Hari ini tanggal 8 September 2022 Presiden Republik Indonesia mengeluarkan Peraturan Presiden RI no. 109 Tahun 2022 sebagai pengesahan kesepakatan RI dan Singapura dalam pengelolaan FIR.
Pada kesepakatan dilaksanakan bulan Januari 2022 yang lalu disepakati bahwa untuk ketinggian 0-37.000 feet akan tetap dikelola Singapore sedangkan untuk 37.000 keatas akan dikelola Indonesia.
Sedangkan untuk memastikan tidak adanya pelanggaran wilayah udara oleh pihak militer dikedua negara maka disepakati penempatan personil militer kita di Bandara Changi.
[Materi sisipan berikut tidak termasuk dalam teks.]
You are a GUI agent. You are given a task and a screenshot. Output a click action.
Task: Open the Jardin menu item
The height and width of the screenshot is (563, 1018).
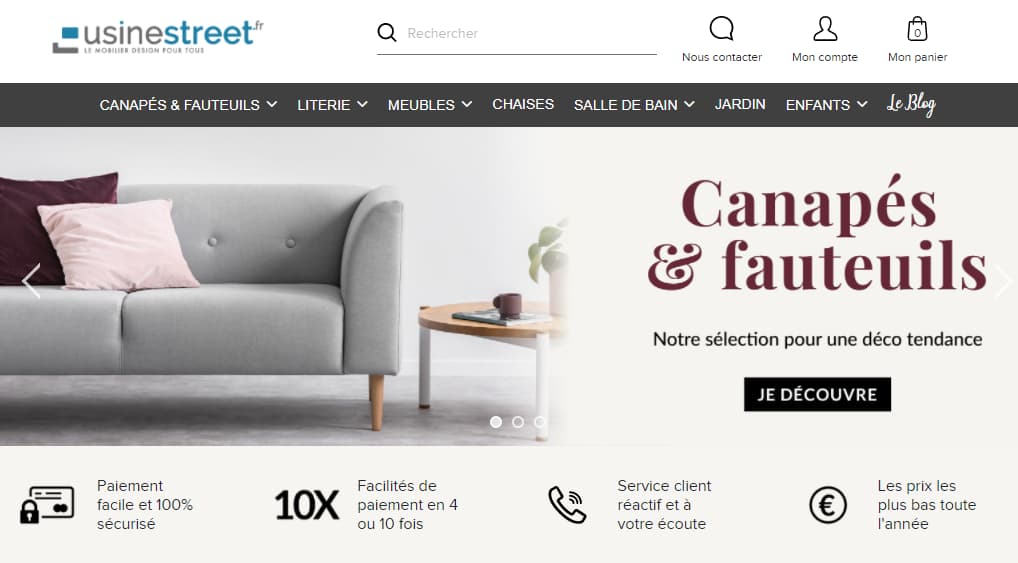740,105
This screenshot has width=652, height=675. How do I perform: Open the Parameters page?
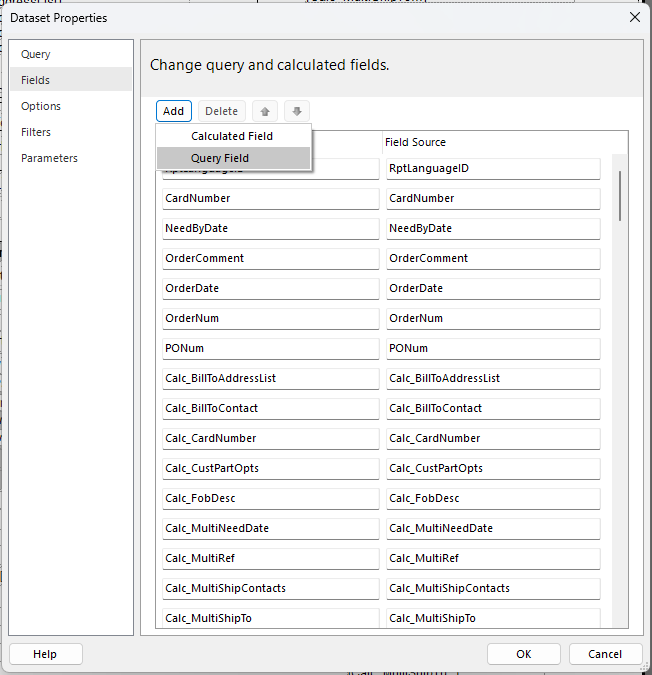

Salah satu menteri kita mengomentari masalah pengelolaan ruang udara antara dua negara yang terkesan defensif ketika diminta pendapatnya mengenai pengelolaan yang masih didelegasikan kepada Singapura, seperti yang diberitakan Kompas.com (8/9/22) dimana menurut penulis perbedaan ini tidak seharusnya dilihat dari siapa menguasai apa.
Perbedaan pada pengelolaan ruang udara antara pada 0-37.000 feet dengan 37.000 feet keatas sebaiknya dilihat sebagai kemampuan dan kapabilitas yang diperlukan (required) untuk mengelola ruang udara yang padat dimana diperlukan peralatan dan sumber daya manusia yang tinggi karena pada ketinggian inilah (0-37.000 feet) trafik take off dan landing mendominasi ruang udaranya serta mengingat bahwa fase take off dan landing adalah dua fase dalam penerbangan dengan tingkat resiko tinggi.
Apakah kita (sudah) memiliki kemampuan yang diperlukan tersebut ?
Sebagai perbandingan saja, menurut website AirNav Indonesia, ruang udara kita adalah seluas 7,539,693 Km2 dengan terbagi atas dua FIR yaitu FIR Jakarta dan FIR Ujung Pandang dengan jumlah trafik per harinya sebanyak 6.125 pergerakan dari semua bandara di daerah Indonesia bagian barat hingga Indonesia Timur, sedangkan FIR Singapore dengan luas 840,000 km trafik sekitar 1.877 per hari (dengan dasar data CAAS dengan trafik 676,000 per tahun /360 hari).
Perbandingan ini sedikitnya bisa menjawab pertanyaan tersebut.
Namun demikian, kesepakatan ini sedikitnya meredam perdebatan pada definisi FiR dan Kedaulatan Negara dimana Singapore melihat dari sisi FIR yang dari awal penetapannya adalah untuk menjamin keselamatan penerbangan dan kelancaran layanan penerbangan sedangkan Indonesia dari sisi kedaulatan udara dengan seringnya pelanggaran wilayah udara oleh militer negara lain terutama Singapore.
Akan tetapi penulis tidak ingin terlibat pada perdebatan tersebut melainkan untuk melihat bagaimana perjalanan Singapore untuk menjadi seperti sekarang ini, bukan pada jalan yang dilaluinya melainkan pada dasar pemikiran Singapore untuk mengembangkan industri aviasi khususnya aviasi sipil komersial.